◆ **Your assignment**:
Using the data that follows, return exactly the lines from the one that contains "Viewport: 652px width, 864px" through the one that contains "Task: Click the Microsoft logo in the header", ends included.

Collected data:
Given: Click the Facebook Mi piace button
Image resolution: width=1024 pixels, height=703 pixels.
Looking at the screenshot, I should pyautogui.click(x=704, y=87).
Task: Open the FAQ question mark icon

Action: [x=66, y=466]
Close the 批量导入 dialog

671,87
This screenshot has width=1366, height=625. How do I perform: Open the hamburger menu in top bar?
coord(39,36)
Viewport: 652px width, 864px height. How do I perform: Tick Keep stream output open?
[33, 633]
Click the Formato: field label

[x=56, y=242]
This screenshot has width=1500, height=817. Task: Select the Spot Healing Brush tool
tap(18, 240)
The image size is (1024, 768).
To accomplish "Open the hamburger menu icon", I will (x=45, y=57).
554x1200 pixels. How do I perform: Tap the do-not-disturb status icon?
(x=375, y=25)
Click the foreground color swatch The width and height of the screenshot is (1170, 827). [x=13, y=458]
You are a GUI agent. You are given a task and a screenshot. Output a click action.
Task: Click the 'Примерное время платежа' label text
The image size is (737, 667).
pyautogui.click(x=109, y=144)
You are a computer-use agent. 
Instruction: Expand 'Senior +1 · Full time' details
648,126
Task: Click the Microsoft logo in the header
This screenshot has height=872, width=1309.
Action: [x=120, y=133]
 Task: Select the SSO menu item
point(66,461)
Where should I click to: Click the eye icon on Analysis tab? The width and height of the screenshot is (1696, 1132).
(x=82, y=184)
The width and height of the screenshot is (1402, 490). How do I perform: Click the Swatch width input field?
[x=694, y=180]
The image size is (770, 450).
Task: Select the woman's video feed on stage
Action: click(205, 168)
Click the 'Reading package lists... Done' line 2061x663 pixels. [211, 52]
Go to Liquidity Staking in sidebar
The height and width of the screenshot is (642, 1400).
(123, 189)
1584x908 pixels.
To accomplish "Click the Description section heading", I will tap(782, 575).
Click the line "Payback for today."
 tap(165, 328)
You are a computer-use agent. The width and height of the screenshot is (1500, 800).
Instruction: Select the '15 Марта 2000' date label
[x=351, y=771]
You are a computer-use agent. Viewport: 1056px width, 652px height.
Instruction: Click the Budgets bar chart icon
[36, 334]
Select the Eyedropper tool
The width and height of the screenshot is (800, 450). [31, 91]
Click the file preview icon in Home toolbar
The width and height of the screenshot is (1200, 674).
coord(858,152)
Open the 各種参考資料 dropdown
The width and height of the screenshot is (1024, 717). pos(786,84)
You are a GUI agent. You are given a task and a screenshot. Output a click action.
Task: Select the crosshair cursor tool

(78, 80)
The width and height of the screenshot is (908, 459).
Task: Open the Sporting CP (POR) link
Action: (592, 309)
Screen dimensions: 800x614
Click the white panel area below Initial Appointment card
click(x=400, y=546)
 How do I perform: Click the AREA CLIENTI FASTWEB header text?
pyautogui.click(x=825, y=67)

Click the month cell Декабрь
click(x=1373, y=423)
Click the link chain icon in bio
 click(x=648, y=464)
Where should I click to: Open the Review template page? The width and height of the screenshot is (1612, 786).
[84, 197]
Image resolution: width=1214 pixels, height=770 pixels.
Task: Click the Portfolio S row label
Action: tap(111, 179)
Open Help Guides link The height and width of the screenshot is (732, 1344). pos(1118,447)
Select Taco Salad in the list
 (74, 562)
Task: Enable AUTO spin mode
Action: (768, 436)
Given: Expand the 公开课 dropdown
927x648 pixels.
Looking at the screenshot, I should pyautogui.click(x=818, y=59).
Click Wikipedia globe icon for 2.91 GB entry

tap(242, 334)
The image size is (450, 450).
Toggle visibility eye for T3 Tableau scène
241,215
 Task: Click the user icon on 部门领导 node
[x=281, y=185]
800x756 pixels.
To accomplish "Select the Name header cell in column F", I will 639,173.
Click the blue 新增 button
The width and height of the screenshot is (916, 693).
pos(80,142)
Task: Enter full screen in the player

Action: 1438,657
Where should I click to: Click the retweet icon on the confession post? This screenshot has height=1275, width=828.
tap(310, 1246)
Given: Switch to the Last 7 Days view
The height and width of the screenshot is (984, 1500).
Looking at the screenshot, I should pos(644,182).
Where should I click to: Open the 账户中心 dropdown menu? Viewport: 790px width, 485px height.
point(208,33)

◆ **The answer**:
Viewport: 652px width, 864px height. How do I perform: Tick Keep stream output open?
[33, 633]
Click the Formato: field label

[x=56, y=242]
This screenshot has width=1500, height=817. Task: Select the Spot Healing Brush tool
tap(18, 240)
The image size is (1024, 768).
To accomplish "Open the hamburger menu icon", I will (x=45, y=57).
554x1200 pixels. How do I perform: Tap the do-not-disturb status icon?
(x=375, y=25)
Click the foreground color swatch The width and height of the screenshot is (1170, 827). [x=13, y=458]
You are a GUI agent. You are given a task and a screenshot. Output a click action.
Task: Click the 'Примерное время платежа' label text
The image size is (737, 667).
pyautogui.click(x=109, y=144)
You are a computer-use agent. 
Instruction: Expand 'Senior +1 · Full time' details
648,126
Task: Click the Microsoft logo in the header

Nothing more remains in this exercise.